All of this has a deja vu feeling to it. Yes, this is a lot like the fears about Windows Update when it was new. But the difference is these are going to be large updates meant to replace service packs and even new versions of Windows from here on out. Windows 10 is talked about as "the last version of Windows.
 
>these are going to be large updates
One of the whole points is to have smaller, higher frequency updates available than currently. Not larger ones.

>meant to replace service packs and even new versions of Windows from here on out
Here's a description from last year of the various update options that will be available:
 
The "smaller" and "higher frequency" are in contrast to the Service Packs and new versions Windows users saw in the past. These are not the same as the small monthly sets of patches seen with Windows before Windows 8.
 
Indeed - but that's not what you said, and what I was really disputing; I quote:

dilettante said:
these are going to be large updates meant to replace service packs

 
I said what I meant.

These will be large, far larger than we've seen in the past outside of Service Packs. And mandatory. And they will intentionally break things, and have to since they will replace the use of Service Packs and even new versions of Windows.

Part of the idea is to prevent anyone from ever "freezing" on Windows XP for long periods of time. They we scared by that and are worried that others will now "freeze" on Windows 7.

Windows 10 is intended to prevent anyone from ever doing so again... no matter what it costs.


Why pretend you don't understand the weasel-speak from Microsoft that tries to pave this over?
 
You appear to have grown increasingly bitter about Microsoft and their products over the last few years. Not quite sure why you don't just jump ship.
 
That's probably a sad truth.

A lot of it may come from exposure to clients who are jumping ship. Some of them don't even have any Windows PCs anymore except for a few used to support remaining legacy applications moved to Citrix servers until replaced by new applications. Everything else has moved to Chrome OS and Android and a few Macs.

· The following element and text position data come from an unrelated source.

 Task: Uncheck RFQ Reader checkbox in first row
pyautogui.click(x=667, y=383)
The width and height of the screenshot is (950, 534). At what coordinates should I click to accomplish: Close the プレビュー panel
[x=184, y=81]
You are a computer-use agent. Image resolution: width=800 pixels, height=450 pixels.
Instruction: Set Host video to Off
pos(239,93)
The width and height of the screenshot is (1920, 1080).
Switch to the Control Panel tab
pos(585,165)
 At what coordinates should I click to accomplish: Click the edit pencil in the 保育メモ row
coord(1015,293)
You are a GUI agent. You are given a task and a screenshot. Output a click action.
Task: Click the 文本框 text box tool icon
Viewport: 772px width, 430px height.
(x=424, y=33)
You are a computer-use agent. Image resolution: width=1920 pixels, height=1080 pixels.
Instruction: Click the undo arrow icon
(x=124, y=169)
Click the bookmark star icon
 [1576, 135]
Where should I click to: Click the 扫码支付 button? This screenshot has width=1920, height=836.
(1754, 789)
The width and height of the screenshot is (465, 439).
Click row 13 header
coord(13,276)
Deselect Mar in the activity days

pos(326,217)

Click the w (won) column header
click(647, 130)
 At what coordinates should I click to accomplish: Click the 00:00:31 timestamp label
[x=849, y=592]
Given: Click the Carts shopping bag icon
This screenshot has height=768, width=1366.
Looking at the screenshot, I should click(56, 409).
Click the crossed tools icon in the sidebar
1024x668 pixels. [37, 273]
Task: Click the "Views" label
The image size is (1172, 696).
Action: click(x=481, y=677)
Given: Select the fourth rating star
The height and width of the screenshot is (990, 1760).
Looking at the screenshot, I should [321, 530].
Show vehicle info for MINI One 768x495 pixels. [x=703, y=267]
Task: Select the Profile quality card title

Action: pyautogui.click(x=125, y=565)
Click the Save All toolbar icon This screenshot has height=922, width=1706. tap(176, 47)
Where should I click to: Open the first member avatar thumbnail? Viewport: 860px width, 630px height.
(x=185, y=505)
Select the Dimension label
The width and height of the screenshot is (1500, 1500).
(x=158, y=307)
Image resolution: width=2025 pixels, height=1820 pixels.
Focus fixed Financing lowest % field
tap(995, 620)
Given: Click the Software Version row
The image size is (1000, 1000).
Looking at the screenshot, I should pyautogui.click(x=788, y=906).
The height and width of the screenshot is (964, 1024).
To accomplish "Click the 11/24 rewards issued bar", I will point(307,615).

Those staying on Windows present a constant struggle and we go through round after round of problems as they keep trying to move to Windows 8.1 and we keep having to fall back and address things we thought were fixed. These challenges are far greater than those faced getting off Windows XP years ago, and if it was just about more work I'd welcome it. Sadly nobody wants to spend much money though, so workarounds have to be found and implemented on a shoestring.

Windows 10 just appears to be amplifying the problems. Last one out be sure to turn off the lights!
 
dilettante - you have a tough life. I haven't seen any of the problems you mentioned!
Nobody is defecting from MS in my world, unless having an iphone/ipad counts.
Maybe you have difficult customers. Need to start cherry-picking some easy customers.

And another happy thought. I know of only one XP machine at one customer.

"Living tomorrow is everyone's sorrow.
Modern man's daydreams have turned into nightmares.